HSA (Health Savings Account) – is not a health plan, instead it is a type of savings account that allows for a portion of your income to be allocated specifically to cover medical expenses. The tax advantage to a HSA is that the money that is invested into your HSA is done on a pre-tax basis, that is, you will not be taxed on your HSA invested earnings.
The HSA can be used to pay for a number of medical expenses, such as: deductibles, copayments, prescriptions, etc. and by using pre-tax dollars to pay for these medical expenses your overall expenditure on health care is lowered.
Some health insurance companies offer HSAs for their high deductible plans. Also, some banks and other financial institutions offer HSA plans.
Group Health (Employer)
A group health insurance plan provides coverage to members of a group that tends to be employees of a company or members of an organization. Group health plans are advantageous because they allow for lower premiums by enabling the insurance carrier to more easily assess the risk. It is harder to gauge risk of individuals than it is to assess across a group of individuals.
Although large groups tend to have lower rates/premiums, much smaller groups are subject to large “premium swings” where premiums can drastically increase or decrease by the addition or removal of plan members that pose a greater risk to the carrier, that is, individuals who are elderly, use tobacco products, live in areas of high crime rates, etc. The impact of the addition or removal of said individuals is far less pronounced in a larger group.

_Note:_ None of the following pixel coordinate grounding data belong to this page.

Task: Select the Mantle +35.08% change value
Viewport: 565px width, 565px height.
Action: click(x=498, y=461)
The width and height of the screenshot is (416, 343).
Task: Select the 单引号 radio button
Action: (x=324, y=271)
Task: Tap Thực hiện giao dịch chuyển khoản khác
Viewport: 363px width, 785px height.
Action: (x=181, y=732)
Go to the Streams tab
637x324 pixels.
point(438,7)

Group health plans can offer several different plan options (i.e. PPO, HMO, POS, etc.) so that group members can select a plan that best serves them and their family’s health care needs while fitting their budgets.
Although most group health plans are employer-sponsored, that is not the only way to become a member of a group health plan and take advantage of their benefits.
Both individual/family plans and group health plans offer 4 major plan categories: Bronze, Silver, Gold and Platinum, each of which offer various levels of increasing coverage (from Bronze having the least amount to Platinum having the most amount of coverage).
Bronze health plans typically offer the least amount of coverage in terms of covered medical and prescription expenses. Generally, bronze plans cover roughly 60% of medical expenses. They offer the lowest premiums yet the highest out-of-pocket expenses when healthcare is needed.
Silver health plans offer lower deductibles and more medical and prescription expense coverage than Bronze health plans, with expense coverage at roughly 70%; their premiums tend to be higher, however.
Gold health plans offer even lower deductibles than Silver health plans and even better medical and prescription expense coverage, at roughly 80% of medical expenses being covered. Their maximum out-of-pocket expenses tend to be far lower, the tradeoff, however, is that their premium is much higher.
Platinum health plans offer even lower deductibles still and the best medical and prescription expense coverage, at 90% coverage. These are best health insurance plans, but they cost the most out of all major plan types.